Sen Güneş’sin sen Ay’sın
Sen nur üstüne Nursun
Sen Süreyya ışığısın
Ey sevgili ey Resul

Ka’b B. Züheyr Arap edebiyatının önemli şairlerindendir. Önceleri Peygambere hiciv şiirleri yazmasına rağmen Müslüman olmuş, ünlü “Kaside-i Bürde” şiirini yazmıştır. Bu şiiri üzerine Hz. Peygamber hırkasını şaire hediye etmiştir. Kaside-i Bürde’ye nazireler yapılmıştır.
Ama henüz o güzel kasidenin tadı bambaşkadır. Çünkü Hz. Peygamberin övgüsüne mazhar olmuştur. Kaside-i Bürde’den bir nebzecik sizlere sunayım;

Gitti artık, çok uzakta ben ise izinde
Terk edilmiş bir vefalı köleyim yeryüzünde,

Dediler ki: “Peygamber idam ettirir seni”
Dedim: “Adalet parlar o hakkın yıldızında”

San Kuran’ı veren Allah için yarlığa
Ki ne hikmetler çiçek açar O’nun lafzında

Geriye dönmek yoktur, göğüsten vurulurlar
Dalgalardan yılmazlar şu ölüm denizinde

Süleyman Çelebi’nin “Mevlid” isimli muhteşem eseri Hz. Peygamberin onuruna yazılmış harika bir eserdir. Asırlardan beri ölülerimizin arkasından Hz. Peygamberin şefaatine nail olsunlar diye okutulur.

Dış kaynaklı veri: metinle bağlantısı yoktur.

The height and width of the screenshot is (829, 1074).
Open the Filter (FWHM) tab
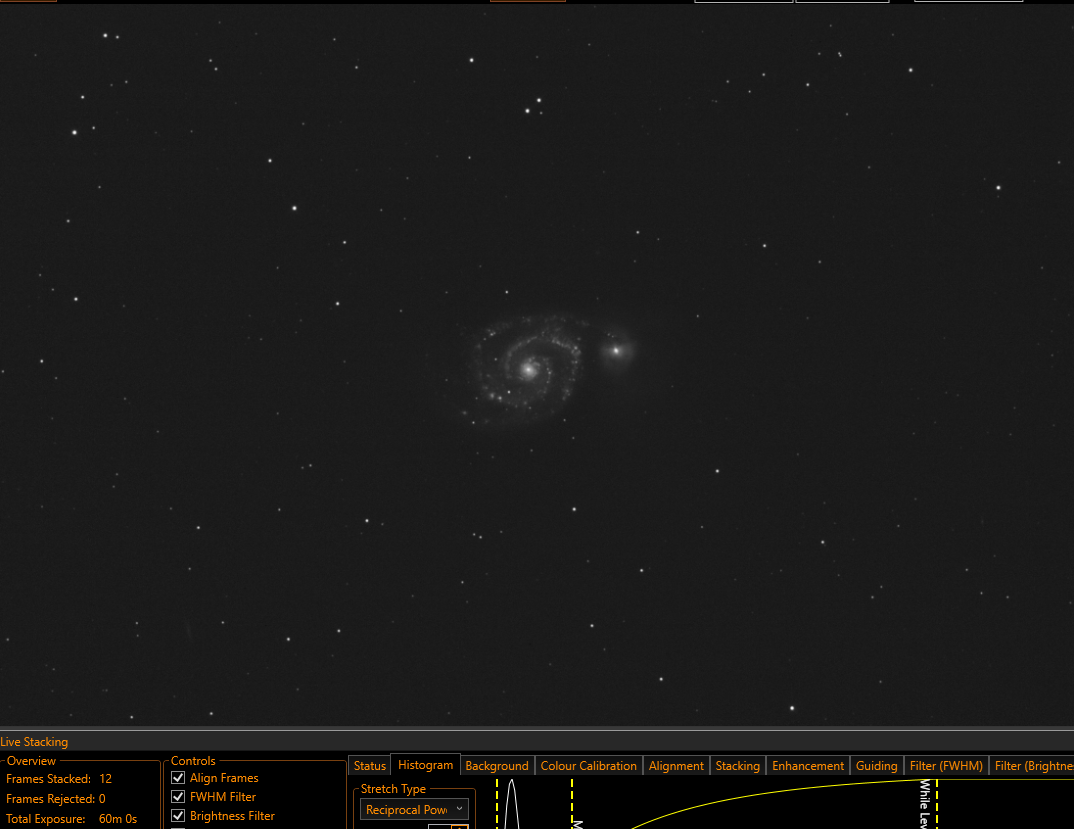tap(946, 765)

Mevlid’den kısa bir pasaj sunarsam;

Merhaba ey sırr-ı Furkan merhaba
Merhaba ey derde dermen merhaba,

Ey gönüller derdinin dermanı sen
Ey yaratılmışların sultanı sen

Çünkü nurun Ruşen etti âlemi
Gül cemalin Gülşen etti âlemi.

Ya Habiballah bize imdad kıl
Son nefeste lutfun ile şad kıl.

Divan Edebiyatında birçok naat yazılmıştır ama Fuzuli’nin “Su Kasidesi” başlı başına başyapıttır.

Saçma ey göz eşkten gönlümdeki odlare su
Kim bu denli dutuşan odlare kılmaz çare su

Umduğum odur ki Ruz-i Haşr mahrum olmayam
Çeşme-i valsın vere ben teşne-i didare su

Tasavvuf Edebiyatında Yunus Emre Hz. Peygamberin aşığıdır. O’nun adına bakınız ne güzel naatlar-İlahiler yazmıştır,

Canım kurban olsun senin yoluna
Adı güzel kendi güzel Muhammed
Şefaat eylesin kemter kuluna
Adı güzel kendi güzel Muhammed

Bir başka ilahisinde yine Yunus Emre ne güzel Hz. Peygamberin hasretini dile getirmektedir.

Araya araya bulsan izini
İzinin tozuna sürsem yüzümü
Hak nasip eylese görsem yüzünü
Ya Muhammed canım arzular seni

Erdem Bayazıt ağabeyimiz “Savaş Risalesi” isimli şiirinde bakınız ne güzel anlatıyor, Allah’ın elçisini;

“1400’e doğru”
Güneşin
Mızrakların ucuna takılıp
Kaldığı
Bir vakitte
Diriliş erlerinin yüreklerinden
Yayılan
Bir depremle
Sarsılıyordu arz
Gerilmişti altımızda atlarımız.

Rahmetli Ali Ulvi Kurucu bakınız “Ruhum sana âşık” isimli güzel naat’ıyla bizlere Resullullah sevgisini ne güzel anlatıyor.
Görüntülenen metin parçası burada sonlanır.